Un biogaz comprimé à 67 bar

Le site de méthanisation de Ménévillers se situe à moins de 100 m d’un réseau de transport de gaz appartenant à GRTgaz. Ce réseau dispose de canalisations reliant les différents points d’interconnexion avec le réseau de distribution GRDF alimentant les clients finaux.

« Lorsque nous travaillions sur le projet de création du site de méthanisation, nous avions également la possibilité de nous installer à Maignelay (Oise), à proximité d’un réseau GRDF. Toutefois, ce dernier, ayant le rôle d’alimenter directement les domiciles, n’aurait pas eu la capacité, en été, de stocker toute notre production de gaz », ajoute Thierry Deneufbourg.
Avant d’injecter le biogaz dans le réseau de transport GRTgaz, celui-ci est comprimé à 67 bar grâce au compresseur de gros volume. (©U.D.)

En effet, les canalisations de GRTgaz, de 250 ou 900 mm de diamètre, offrent une grande capacité de stockage, nécessitant, pour y accéder, que le biogaz soit sous une pression de 67 bar.
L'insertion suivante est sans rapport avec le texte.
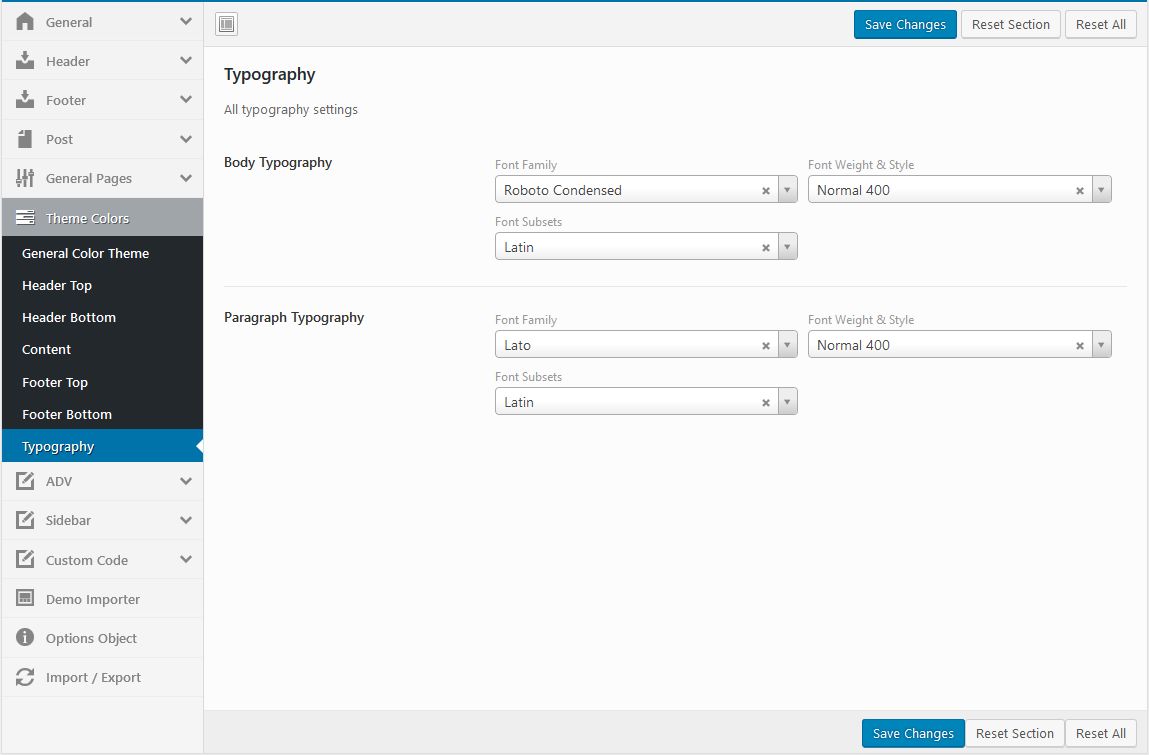Viewport: 1149px width, 755px height.
Task: Go to Header Bottom color settings
Action: pos(69,318)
Fraîchement filtré, celui-ci passe donc par une centrale de compression avant d’être envoyé dans le réseau.

« GRT a placé à la sortie de notre site sa propre centrale de contrôle de la qualité du gaz. C’est à ce niveau-ci que l’entreprise confirme le respect du contrat ainsi que la qualité du gaz, permettant par la suite notre rémunération », conclut Thierry Deneufbourg.
La lagune, d’un volume de 9 000 m3, est vidée pour des chantiers d’épandage, jusqu'à ce jour tous les sept mois. (©U.D.)
L’agrochargeuse JCB 427 assure le chargement journalier d’ensilage dans l'incorporateur. (©U.D.)